Why it works: You've earned the right to ask after providing value. Most founders under-promote.
Post formats:
- "We just shipped [new feature]. Here's how it solves [specific pain point]."
- "If you struggle with [problem], I built [app] for you. [Clear CTA]."
- "I'm looking for 10 beta users for [app]. Comment 'interested' if you want early access."
- Limited-time offers or launches
Engagement hook: Clear value proposition. What problem does it solve? Why try it now?
Example angle: "I'm giving 50 people lifetime access to our app. First come, first served."
The Weekly Content Mix
Here's how to rotate these pillars across a typical week:
Monday: Building journey (weekend progress update) Tuesday: Educational content (teach something useful) Wednesday: User insight (share feedback or case study) Thursday: Contrarian take (spark discussion) Friday: Direct promotion (invite people to try your app)
You don't need to stick to this exactly, but the mix ensures you're balancing value with conversion.
For a deeper dive into building a systematic content engine, check out our guide on how to create a content strategy.
Engagement Tactics That Drive Signups
Posting content is half the strategy. Engagement is the other half.
Most founders post and ghost. They don't reply to comments. They don't engage with other people's content. They wonder why their reach is dying.
Here's how to engineer engagement:
The 1-Hour Daily Engagement System
First 15 minutes (7-8 AM): Engage with your target audience before posting.
- Comment on 5-10 posts from your ideal users
- Add genuine value (not "great post!" comments)
- Focus on posts with <10 comments (higher visibility for your comment)

#### [GIVEN DATA]

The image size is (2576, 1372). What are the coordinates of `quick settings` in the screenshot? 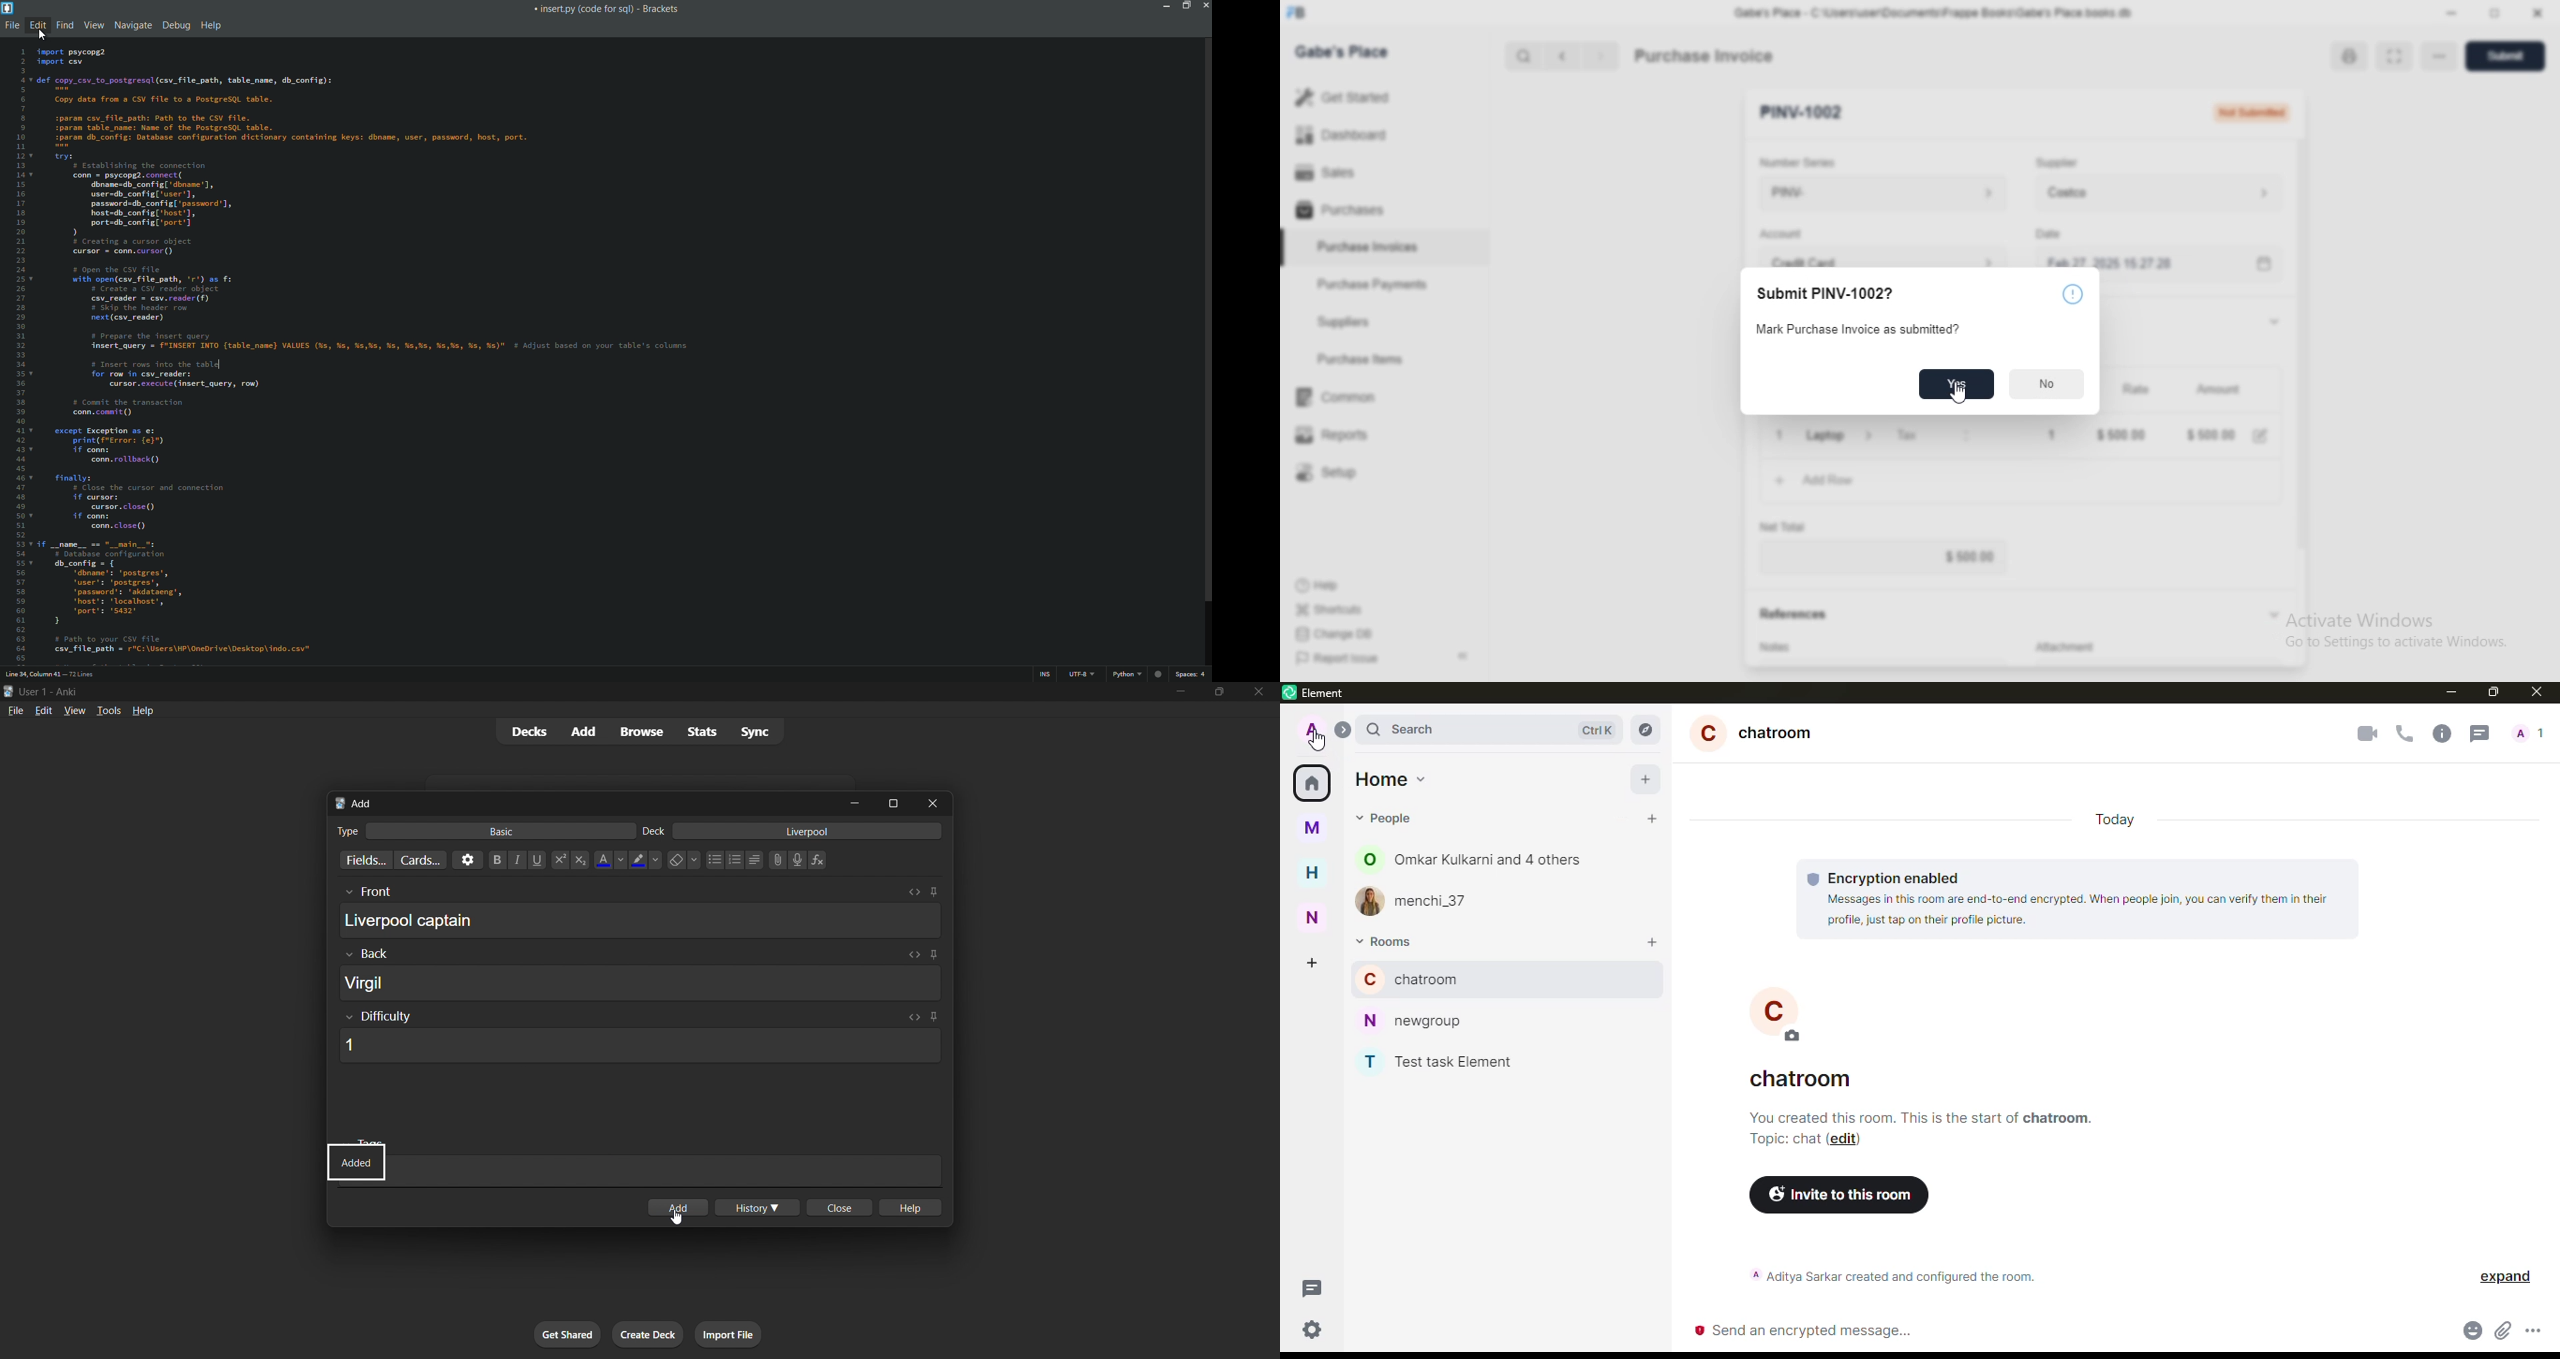 It's located at (1309, 1329).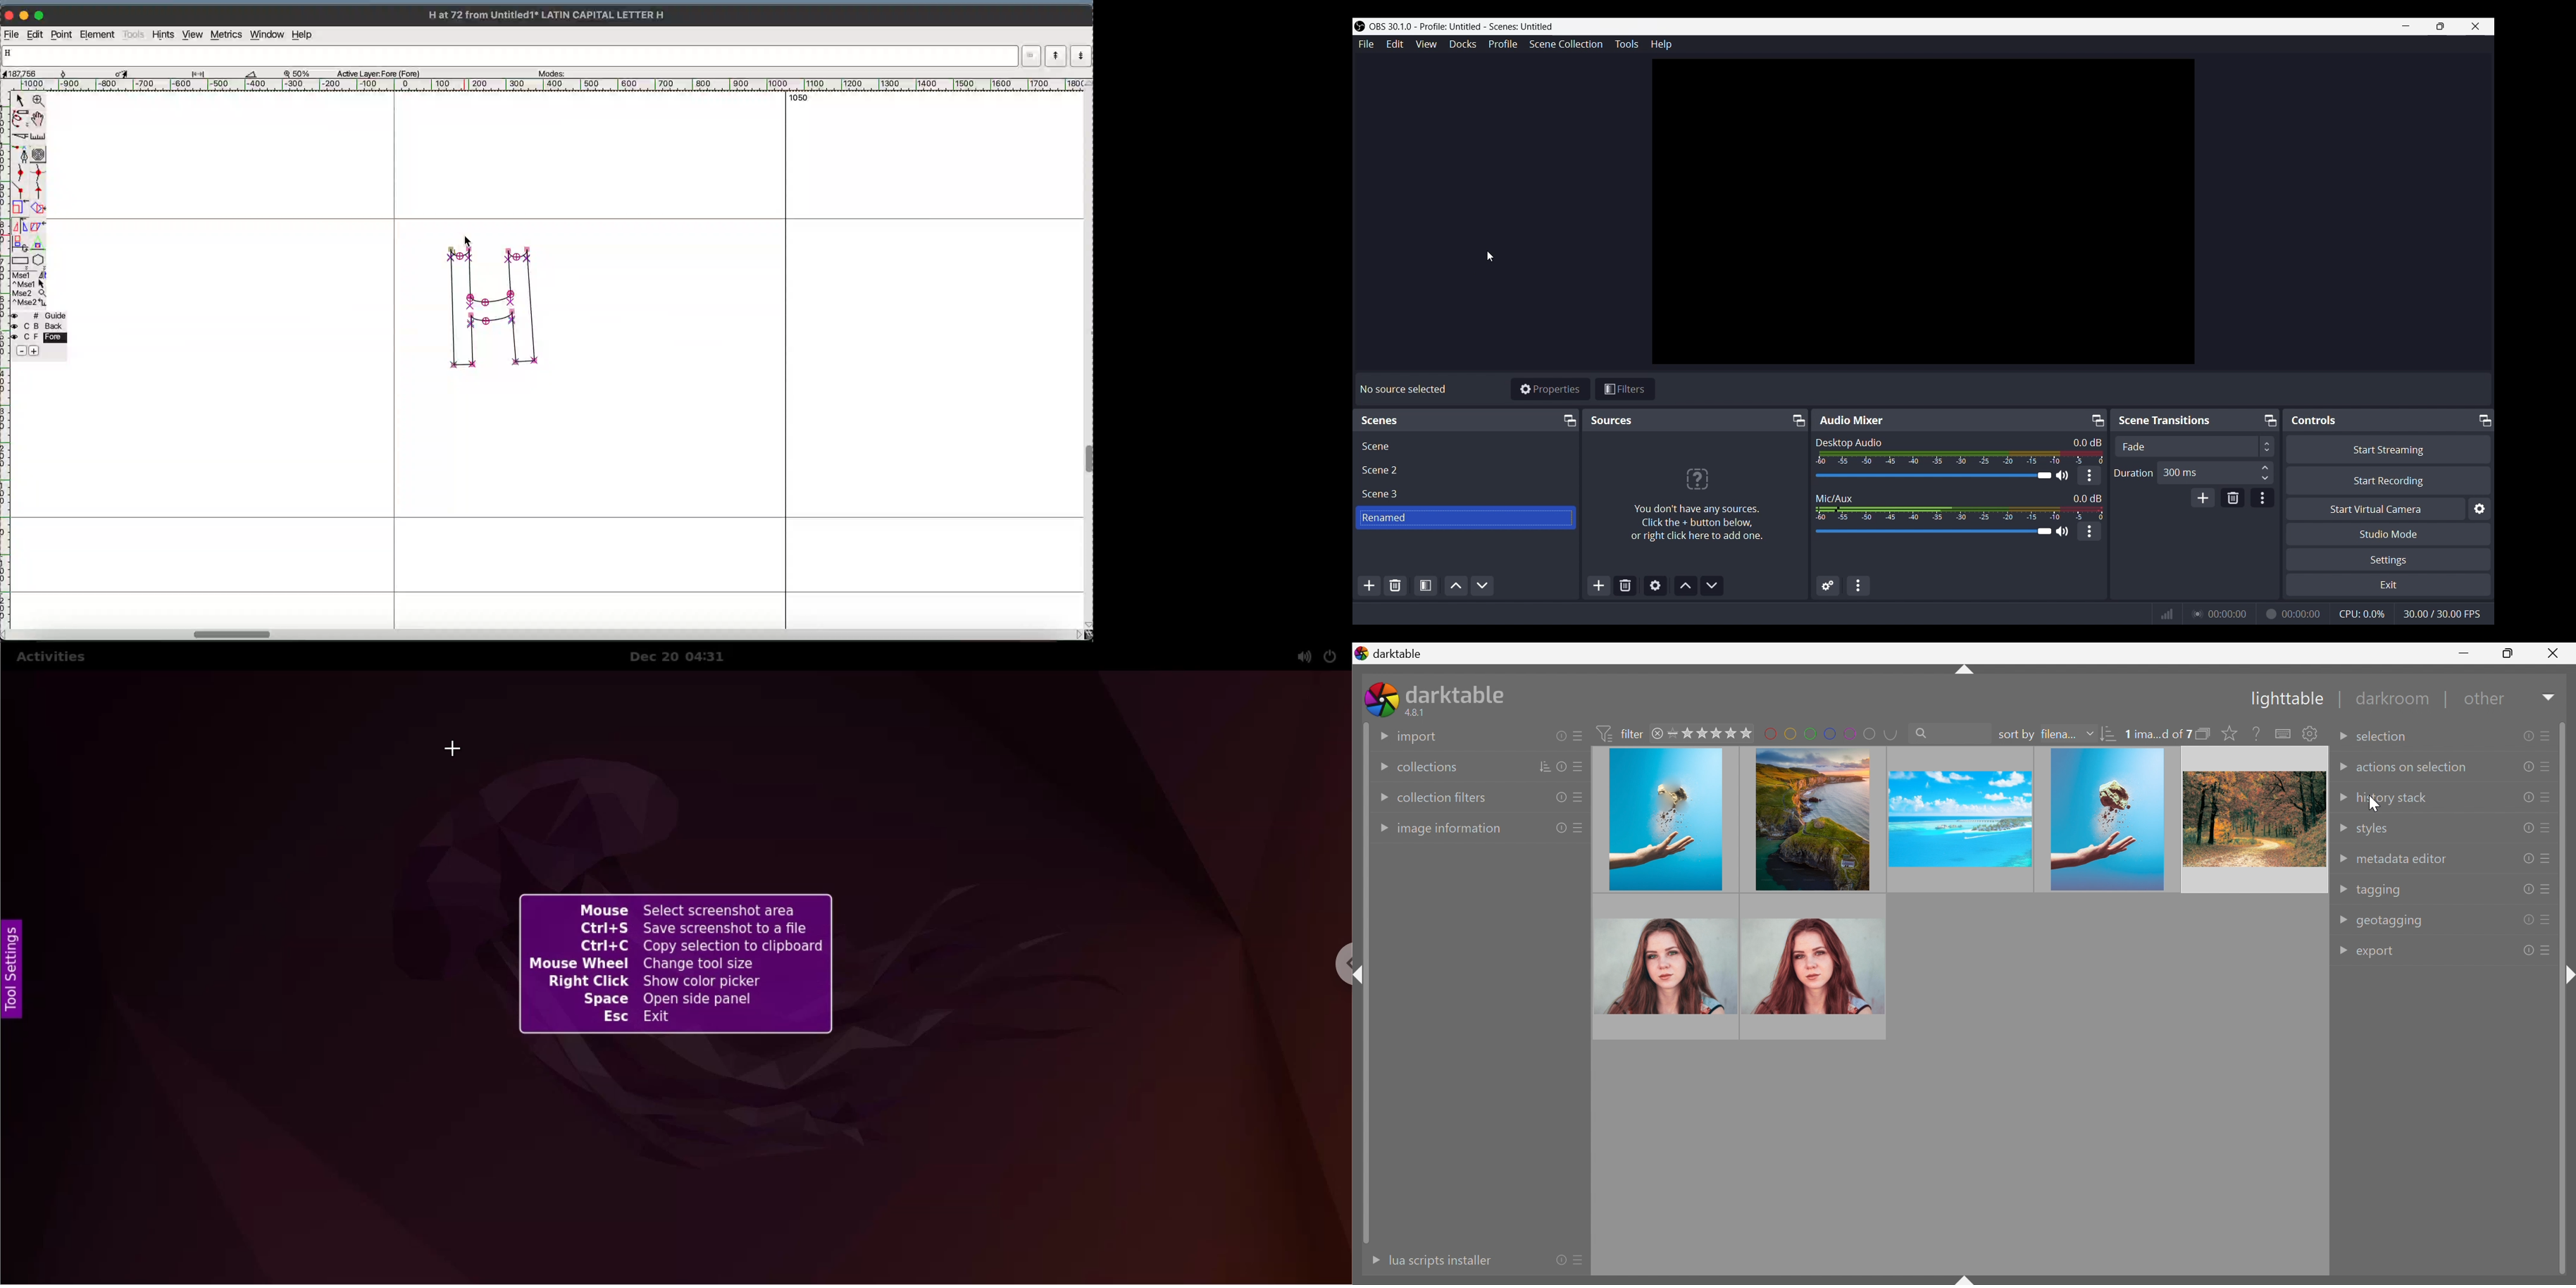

#### [SET EXERCISE A]
From the guide on promoting an app through founder posts, list each weekday in the weekly content mix along with the type of content assigned to it.
#### [SET EXERCISE B]
Carry on the guide on promoting an app through founder posts, beginning right after its final bullet about posts with fewer than 10 comments.

#### [EXPECTED OUTPUT A]
- Monday: Building journey (weekend progress update)
- Tuesday: Educational content (teach something useful)
- Wednesday: User insight (share feedback or case study)
- Thursday: Contrarian take (spark discussion)
- Friday: Direct promotion (invite people to try your app)

#### [EXPECTED OUTPUT B]
Next 15 minutes (8-9 AM): Post your content.
- Write your post
- Include a clear hook in the first line
- End with a question or CTA to drive comments
- Post during peak hours (8-10 AM or 12-2 PM in your target timezone)
Next 15 minutes (9 AM - 12 PM): Respond to every comment.
- Reply within the first 2 hours (algorithm boost)
- Ask follow-up questions to drive more comments
- Tag people who might find the discussion valuable
Last 15 minutes (end of day): Engage with people who engaged with you.
- Visit profiles of people who commented
- Engage with their recent content
- Build reciprocal relationships
This system works because LinkedIn's algorithm rewards engagement velocity. The more comments you get in the first 2 hours, the more reach your post gets.
The Comment Framework That Converts
Most comments are worthless. "Great post!" doesn't start conversations.
Use this framework instead:
AVC: Agree, Value, Connect
- Agree: Acknowledge the original post ("This resonates—I saw the same thing when...")
- Value: Add a new insight or perspective ("One thing I'd add is...")
- Connect: Tie it back to your experience or app ("We built [app] specifically to solve this because...")
Example:
"This resonates. I spent 3 months building features nobody asked for before I learned to validate first. One thing I'd add: user interviews beat surveys 10:1 for early-stage apps. We rebuilt our entire onboarding at [app name] after just 5 interviews and our activation rate doubled."
This positions you as helpful and credible without being salesy.
The DM Strategy (Without Being Spammy)
Direct messages work when done right.
Don't: Send cold pitches to strangers.
Do: DM people who've engaged with your content.
Template:
"Hey [name], saw you commented on my post about [topic]. Sounds like you're dealing with [problem my app solves]—would love to hear more about your experience. No pitch, genuinely curious about how people are handling this."
Follow-up (if they respond):
"That's super helpful context. I'm working on [app] to solve exactly this. Would you be open to trying it and giving feedback? Happy to give you lifetime access in exchange for honest input."
Conversion rate on this approach: 30-40% for people who've already engaged with your content.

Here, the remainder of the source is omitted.